To the person I thought twice about sitting next to on a bus to Jerusalem:
I’m sorry I felt fear when I thought you were an Arab. I’m sorry that a small percentage of the Arabic people instill a sense of fear in me, causing me to look over everyone twice to make sure I feel safe. I’m sorry that this is the way I live, and I wish I could change it.
You see, I feel that my people are under attack. I chose to spend a year of my life living in Israel and it feels as though this Jewish country that is supposed to be a sanctuary for the Jewish people has turned into grounds for hunting. I’m sorry that you probably get funny looks, and might feel equally as uncomfortable noticing how people act around you. I’m sorry about checkpoints. I’m sorry that there isn’t peace.
You’re probably a great person and want peace as much as I, and the rest of Israel does. You probably also feel your heart drop when you learn that another innocent person has been killed. You probably worry about your life as much as I do. So why am I so afraid of you based off of what you look like.
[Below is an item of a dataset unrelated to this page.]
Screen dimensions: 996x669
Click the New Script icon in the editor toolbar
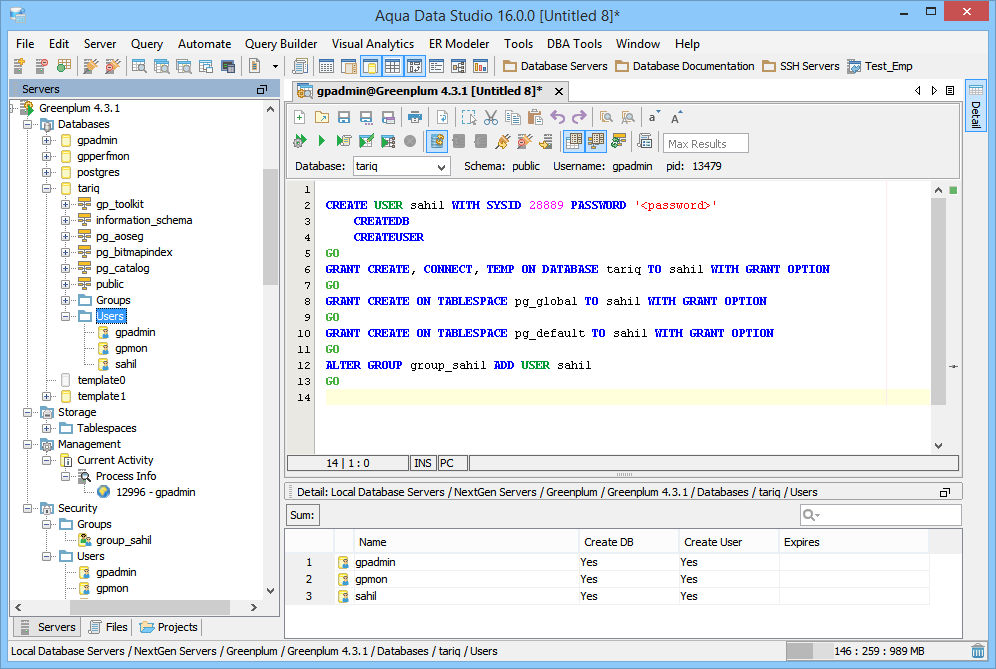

Am I a racist? Or, am I just trying to be cautious? Is it right for me to just assume that every Arab looking person is a terrorist? Of course it isn’t, and I feel awful to admit it. I wish I didn’t think like this. I wish that coexistence were more than just a dream. Above all else, I just wish that I had realized earlier that you were reading the Tanach that I noticed was tucked away in your bag. Chag Sameach.